You absolutely could do market based dating where people can bid how much a date with the other would be worth and you match everyone every few days based on the highest sum of bids, collecting the difference.
So if A wants to date B and bids 60 and B will pay 40 to date A the match will cost A 20 plus fees.
This would cut to the chase amazingly fast, which isn’t what people want.
or, and hear me out, we could actually not make dating into a finacialized instrument?
Sorry but I have quite a viscerally bad reaction to such a proposal. Sure it could work in some sense of finding value price pairs or whatever where people's preferences aren't clear.

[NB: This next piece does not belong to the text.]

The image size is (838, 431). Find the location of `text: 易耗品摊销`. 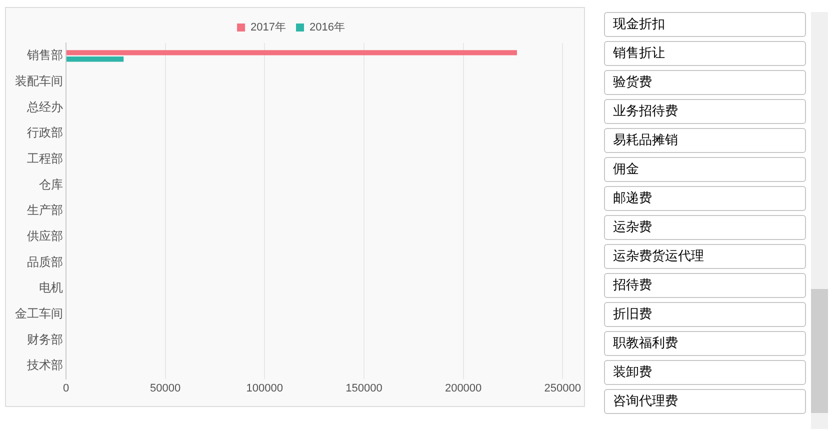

But it also seems extremely dystopian and horrifying, particularly applied to the dating market. It would be similar with finding friends. People do this naturally and normally on their own for free no problem if you put them in a big room together. It neeeds no incentive
"or, and hear me out, we could actually not make dating into a finacialized instrument?"
I dunno. I kinda look forward to the news stories about the Economic Collapse of 2035 being due to the market finally realizing that too many supposedly AAA Date-Backed Securities were actually Non-Investment Grade Junk Dates, and the subsequent revaluation of the Date Market caused the entire banking system to become insolvent because all the dates they were holding on their books as marked to maturity are in fact never going to be anything but immature, and consequently must be marked down to their actual market value of Zero.
I mean, it's a pretty realistic economic threat. Who doesn't have a story of something they anticipated being a AAA Rated Date turning out to have junk date status? Definitely a lot of mismatched incentives all the way around.
> This would cut to the chase amazingly fast, which isn’t what people want.
I think you just reinvented sex work, but somehow made it more icky?
The main and big problem with this if anyone would consider it for dating for real, which probably they wouldn’t so no big worry, is what is in the price? So A just paid 20 dollars for the pleasure of having a date with B. What did A buy? Does B have to stay at the date for a set time? Is B obligued to listen enthusiastically to A? Does B have to laugh at A’s jokes? Even if they are lame? And then of course what happens when A thinks they paid for sex and B thinks not?
Yeah. I think the problem is with an underlying assumption in GP's post: that because dating as a system sometimes behaves game-theoretically it is therefore equivalent to a system of economic transactions.
I think that is only sometimes true, usually in situations where relationships are mainly economic decisions. As prosperity increases and pay/power differences between genders shrink, it is becoming less frequently true, and less true on a per-relationship basis, over time.
> I think you just reinvented sex work, but somehow made it more icky?
Or possibly expensive engagement/wedding rings in non-jewellery form.
On a separate point, some of my socialist (and in a few cases literally communist) friends assert that the issues at the intersection of sex work with consent also apply to all other work under capitalism; I don't have a strong counter-argument to this.
Money is fundamentally unnatural, so it's not surprising that it feels wrong and icky in a lot of situations.
So if A wants to date B and bids 60 and B will pay 40 to date A the match will cost A 20 plus fees.
This would cut to the chase amazingly fast, which isn’t what people want.